Remote and hybrid work models are emerging as the future of work in the post-pandemic era. Companies that offer hybrid/remote work arrangements need to prioritize remote team engagement. Employee engagement is linked to higher productivity, higher revenue, and enhanced customer satisfaction.

Here are some ways to of engaging remote teams and building a strong team culture:

Be clear of the team culture that you are committed to

A strong company culture positively impacts employee engagement and boosts revenue growth. 94% of leaders and 88% of employees believe a positive workplace culture contributes to business success, as per a Deloitte study.

Positive work culture helps your teams do much more than just complete projects; it empowers teams to excel at what they do.

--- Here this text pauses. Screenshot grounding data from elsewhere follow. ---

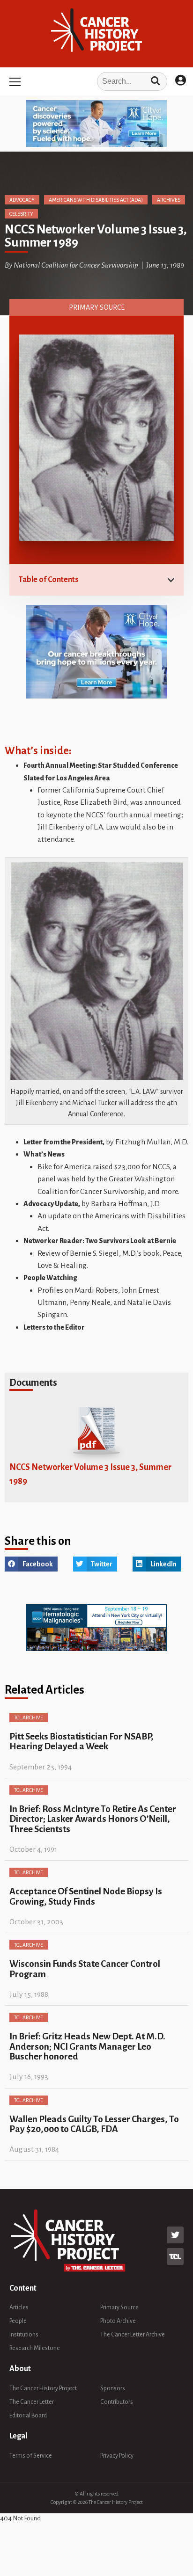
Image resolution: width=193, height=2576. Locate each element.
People (18, 2321)
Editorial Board (28, 2415)
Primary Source (97, 307)
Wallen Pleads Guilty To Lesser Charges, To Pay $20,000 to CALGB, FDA (94, 2124)
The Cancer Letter (31, 2402)
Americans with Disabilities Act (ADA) (96, 200)
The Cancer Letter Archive (132, 2334)
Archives (168, 200)
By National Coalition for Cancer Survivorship (71, 265)
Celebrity (21, 214)
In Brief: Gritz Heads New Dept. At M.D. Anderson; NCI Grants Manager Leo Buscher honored (87, 2046)
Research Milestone (34, 2348)
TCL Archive (28, 1717)
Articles (19, 2307)
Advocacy (22, 200)
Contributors (116, 2402)
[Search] (155, 81)
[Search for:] (96, 81)
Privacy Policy (117, 2455)
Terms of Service (30, 2455)
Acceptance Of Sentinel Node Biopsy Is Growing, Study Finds (85, 1896)
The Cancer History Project (43, 2388)
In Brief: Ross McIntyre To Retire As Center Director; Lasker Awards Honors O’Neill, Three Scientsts (92, 1819)
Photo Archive (118, 2321)
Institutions (23, 2334)
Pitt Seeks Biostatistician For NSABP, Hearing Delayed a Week (81, 1741)
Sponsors (112, 2388)
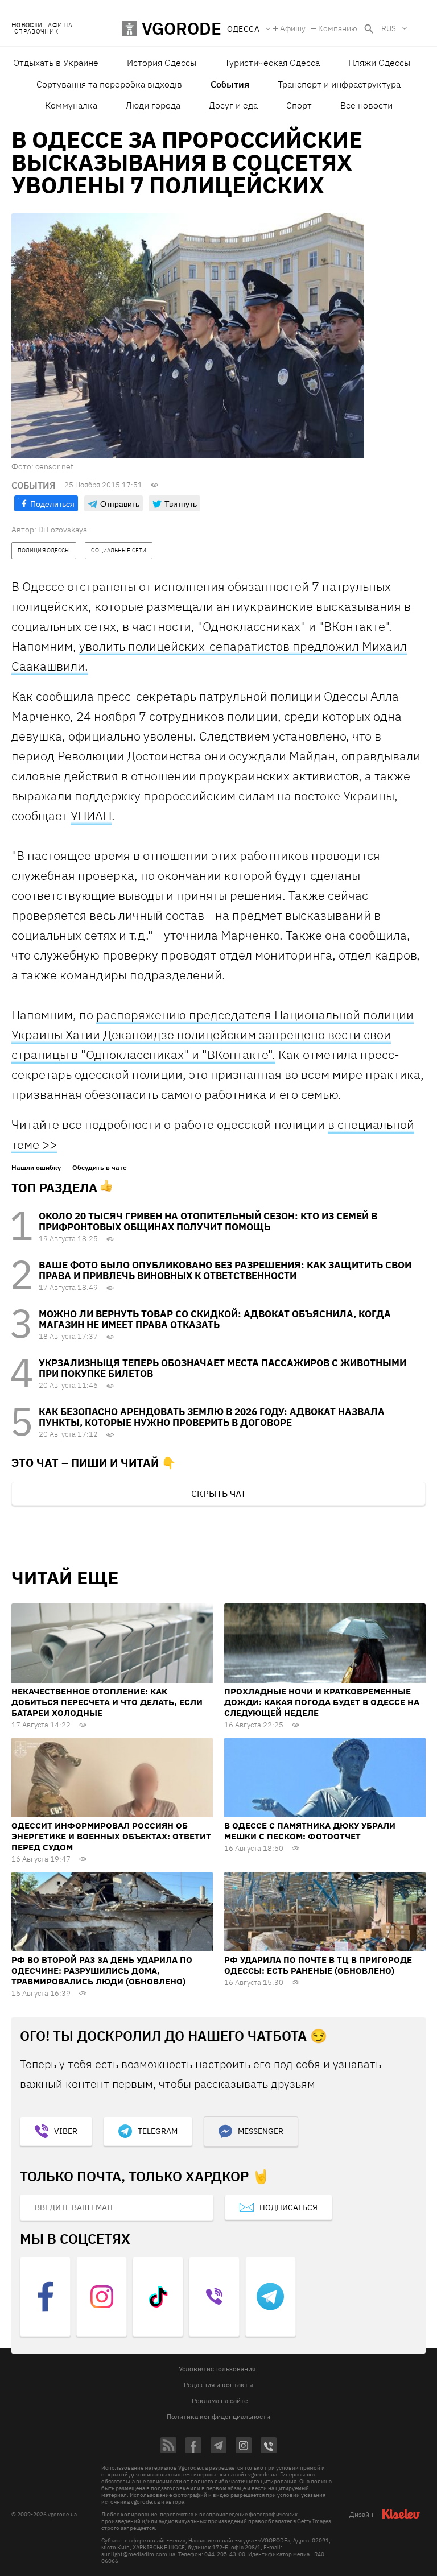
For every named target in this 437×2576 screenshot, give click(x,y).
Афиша (60, 25)
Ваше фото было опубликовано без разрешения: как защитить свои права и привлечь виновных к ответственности (225, 1270)
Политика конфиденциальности (218, 2416)
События (230, 84)
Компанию (337, 28)
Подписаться (288, 2207)
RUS (388, 28)
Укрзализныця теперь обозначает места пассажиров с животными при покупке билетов (222, 1368)
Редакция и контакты (218, 2384)
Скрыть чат (218, 1493)
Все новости (366, 105)
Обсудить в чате (99, 1167)
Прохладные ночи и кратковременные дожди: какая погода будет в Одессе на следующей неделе (321, 1702)
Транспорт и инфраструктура (339, 84)
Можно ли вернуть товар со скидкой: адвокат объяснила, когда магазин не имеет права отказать (215, 1319)
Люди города (153, 105)
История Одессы (161, 62)
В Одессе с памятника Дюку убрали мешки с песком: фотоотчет (309, 1831)
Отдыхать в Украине (55, 62)
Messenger (260, 2131)
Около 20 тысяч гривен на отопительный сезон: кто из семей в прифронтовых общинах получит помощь (208, 1221)
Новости (26, 25)
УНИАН (91, 815)
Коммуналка (71, 105)
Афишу (293, 28)
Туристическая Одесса (272, 62)
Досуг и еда (233, 105)
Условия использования (217, 2368)
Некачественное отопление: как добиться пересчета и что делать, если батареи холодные (107, 1702)
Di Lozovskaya (62, 529)
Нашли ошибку (36, 1167)
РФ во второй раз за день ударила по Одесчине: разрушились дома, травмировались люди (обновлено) (101, 1970)
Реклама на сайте (220, 2400)
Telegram (158, 2131)
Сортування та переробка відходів (109, 84)
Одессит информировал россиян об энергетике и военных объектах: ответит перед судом (111, 1836)
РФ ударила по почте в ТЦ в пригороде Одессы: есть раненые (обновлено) (318, 1965)
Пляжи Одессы (379, 62)
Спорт (299, 105)
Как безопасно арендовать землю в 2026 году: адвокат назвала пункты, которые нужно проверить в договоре (212, 1417)
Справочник (36, 31)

Building and sustaining a strong remote team culture involves:

  • Discussing and agreeing on the Team’s Charter – Behaviours & Values to encompass remote work.

  • Obtaining buy-in and commitment internal and external communication policy and etiquette.

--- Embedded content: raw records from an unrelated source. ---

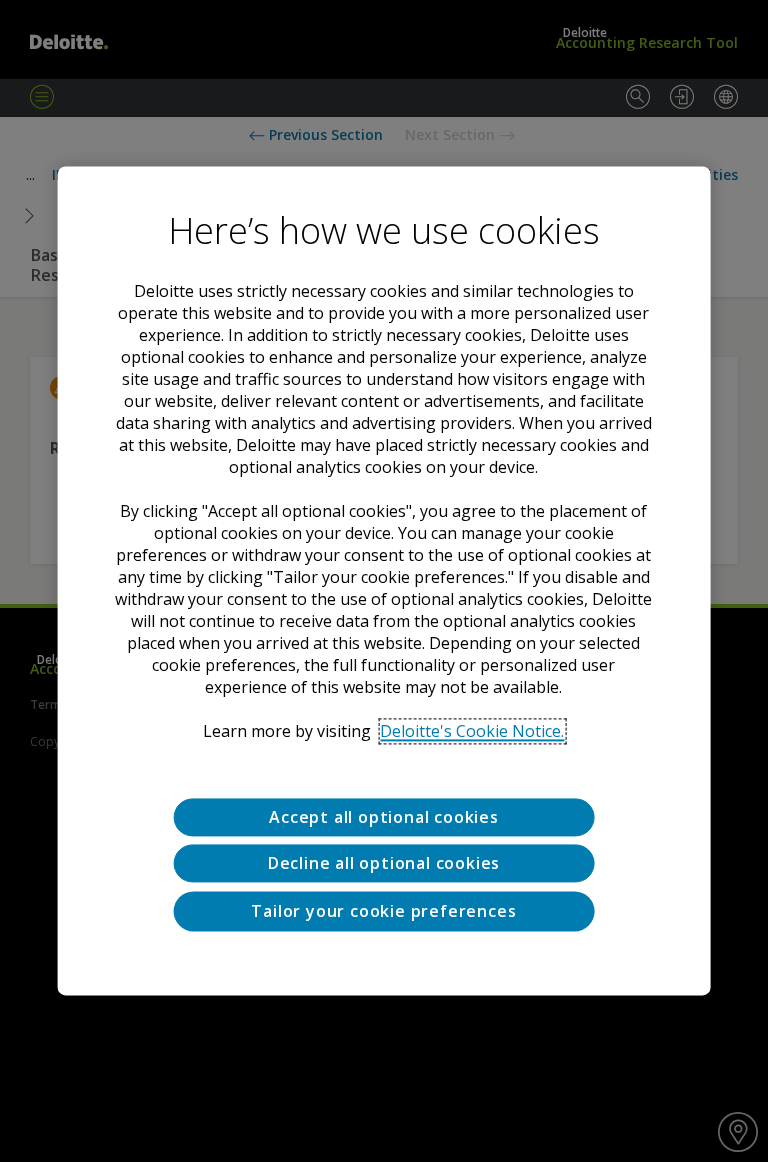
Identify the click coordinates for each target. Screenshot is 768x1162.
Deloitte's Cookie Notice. (472, 731)
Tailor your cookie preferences (383, 911)
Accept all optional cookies (384, 817)
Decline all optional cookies (384, 864)
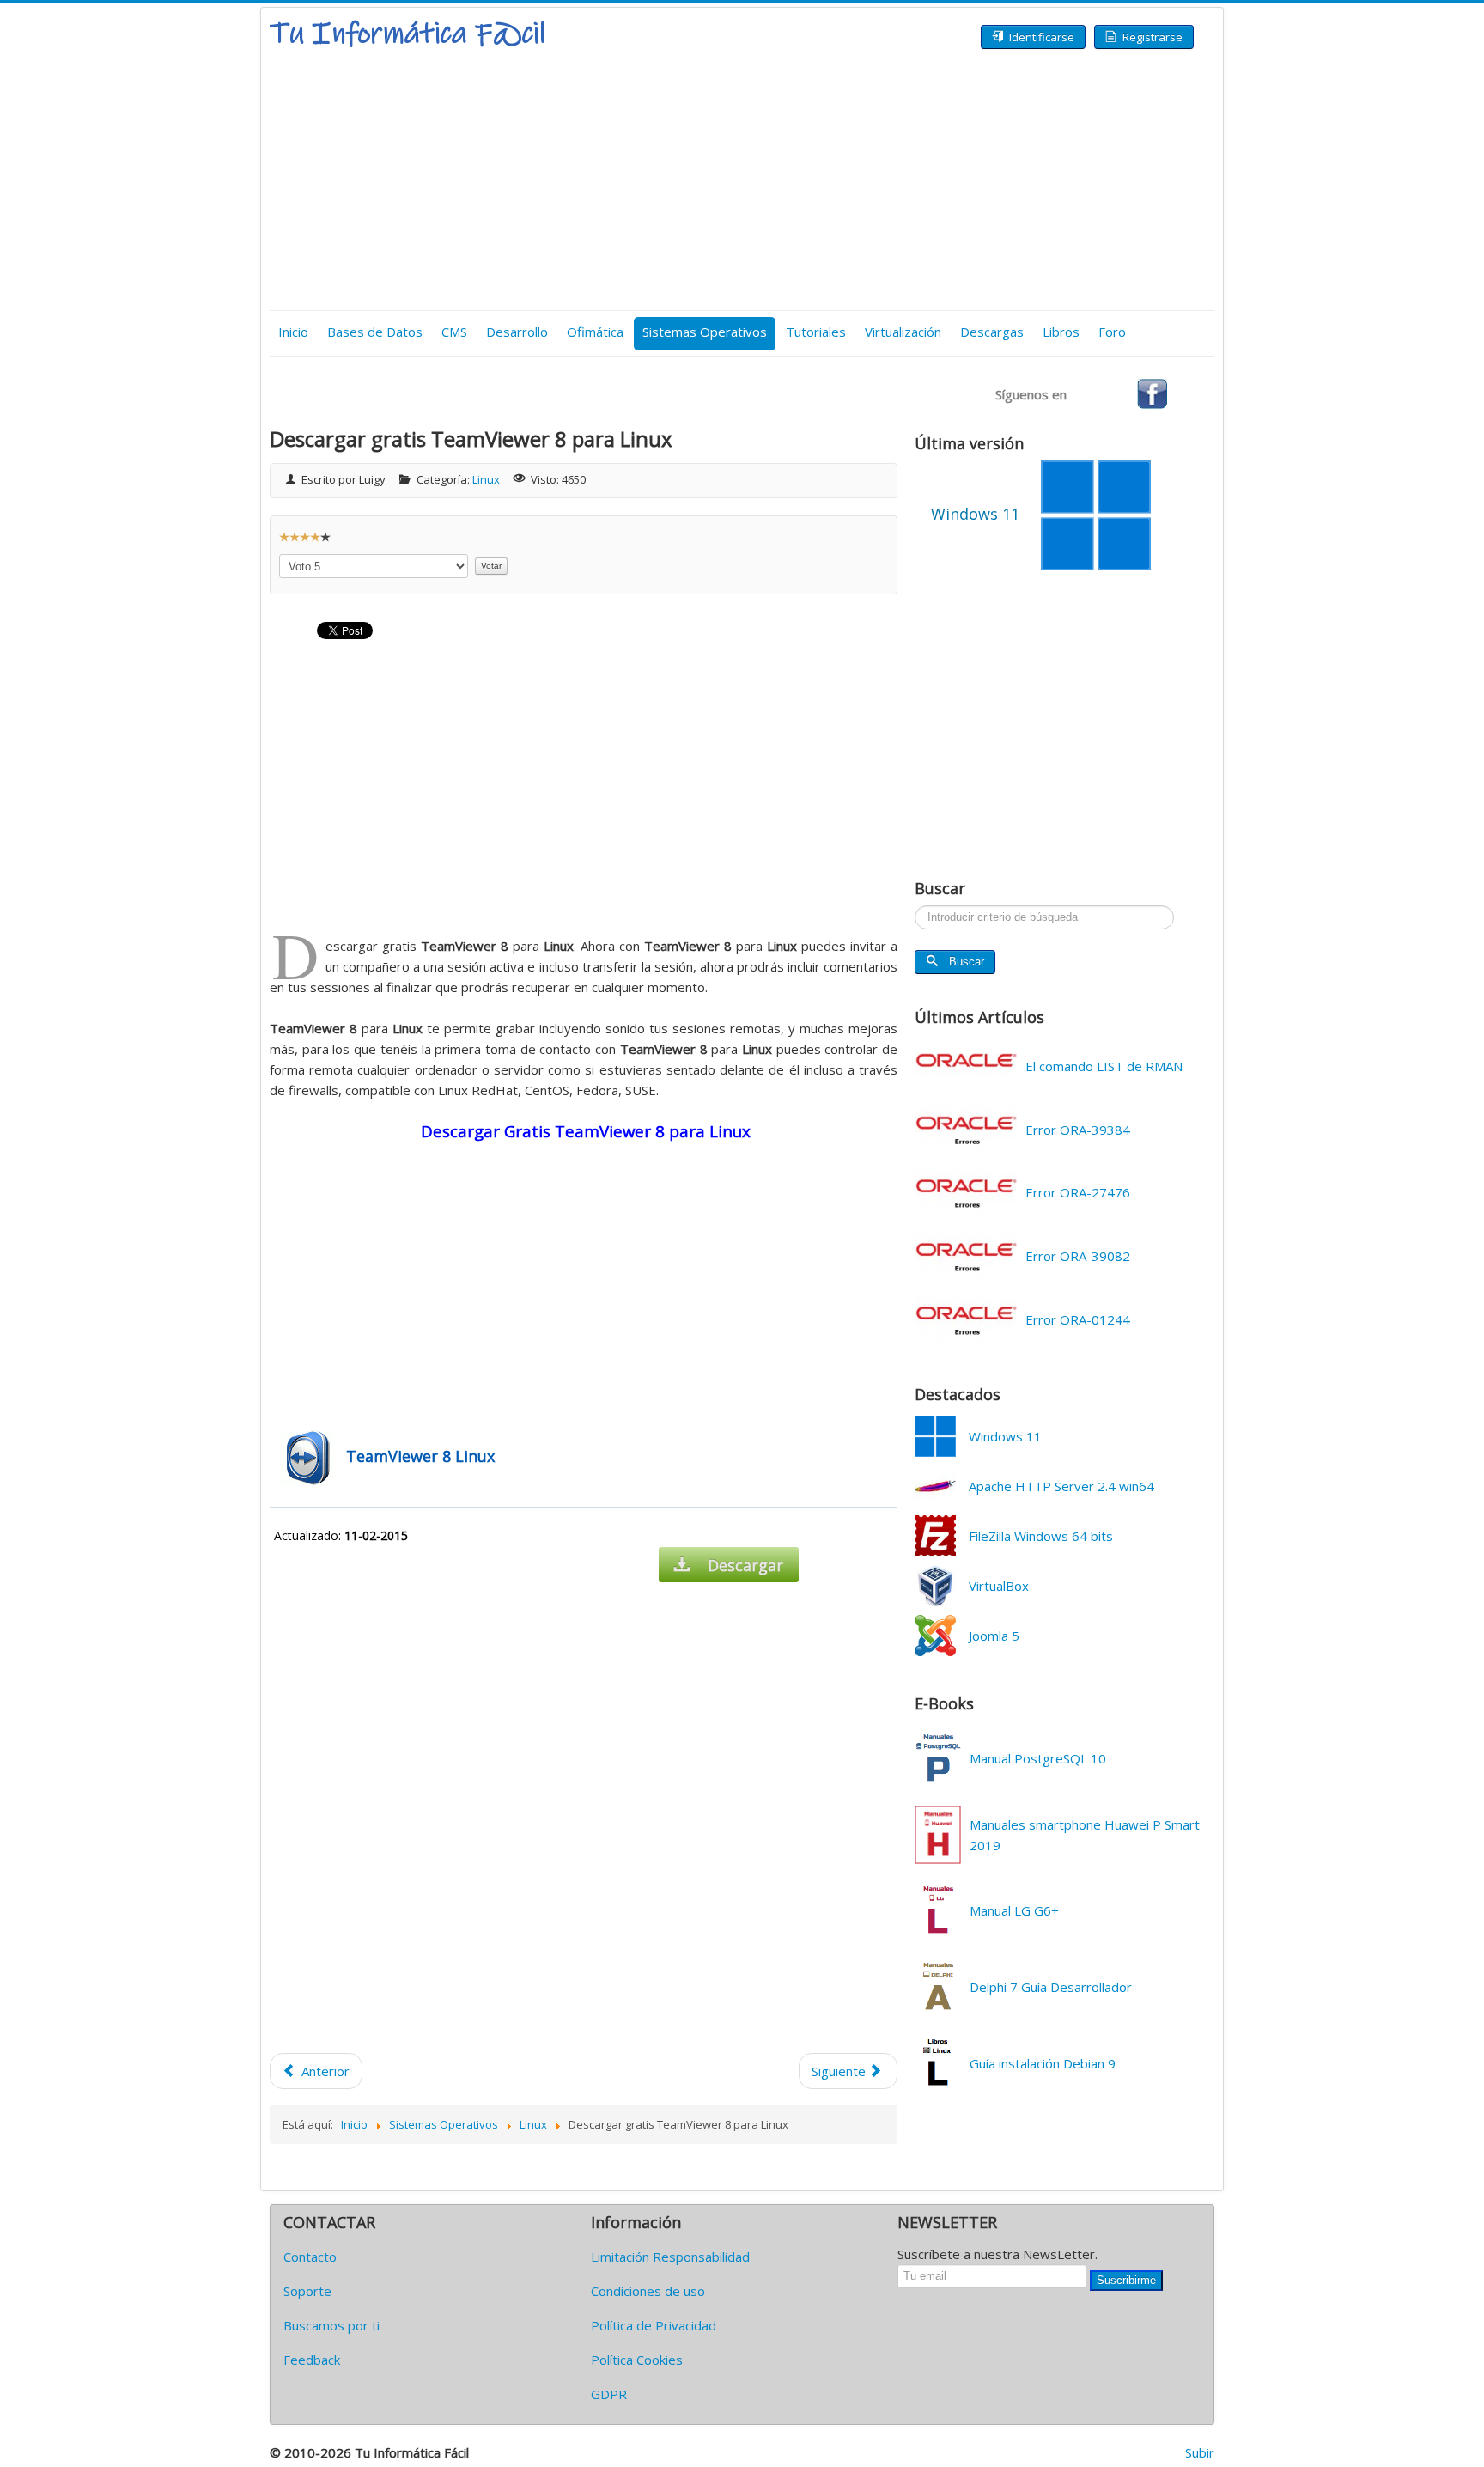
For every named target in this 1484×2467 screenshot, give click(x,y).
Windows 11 (1005, 1436)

  • Prioritizing asynchronous communications and one-on-one interactions to obtain feedback and discuss growth opportunities

  • Expanding rewards & recognition to include behaviour-based not only performance-based

Be committed to the desired and undesired behaviors

For working remotely to be sustainable, it is important to be cognizant of desired and undesired behaviors as:

  • There is a tendency to share less information in online communication. This can lead to misunderstandings and poor decisions;

  • A higher potential for distraction can hamper the quality of communication.

  • Research suggests that online interactions make introverted workers feel more comfortable and less inhibited. Text-based communication places less importance on physical appearance or interpersonal skills, offering people an effective way to participate in decision-making.

  • A Gartner study shows employee misconduct rises by 33 percent in times of uncertainty. Establish appropriate channels for remote teams to report misconduct and unethical behavior to promote employee well-being and psychological safety at the workplace.

Be present to the different working arrangements people have

Remote work can mean different things to different employees. Leaders need to be explicit and specific when determining the company's remote work policy while clearly understanding the different remote work arrangements employees have:

Reflect on these aspects to optimize remote work management:

  • Can employees set their own flexible remote work schedule?

  • Do employees have the physical space to establish a home office?

  • Do employees need to come to the physical office periodically to collaborate?

  • Do they get an allowance to establish a home office?

Be aware that remote does not mean robot

Treating remote teams like robots can destroy creativity and engagement. It is crucial for leaders to:

  • acknowledge stress,

  • be cued in on employees' emotions, concerns, and anxieties,

  • while empathizing with their struggles.

A survey shows that companies that have established trust-based cultures enjoy higher levels of customer satisfaction, innovation, agility, and employee engagement.

Empower your remote teams by avoiding micromanaging, overloading them with work, or over-messaging. Promote remote team's wellbeing and work-life balance by enabling them to unplug after work.

  • How many hours do the employees have to be online every day?

  • Do employees have to be available at specific times despite being located in different time zones?

  • How are the meetings being scheduled so that employees have the mind space to work on what they need to?

Be ready to deal with the internal and external headwinds of living your team culture

A critical aspect of managing remote teams is to optimize relationships with both internal and external stakeholders. One of the steps is to identify the external stakeholders who can range from other departments and teams within the organization, suppliers, contractors, customers, government to top management. The next step is to understand stakeholder expectations while engaging them with ongoing authentic communication and supporting your team as needed so that they know you have their backs.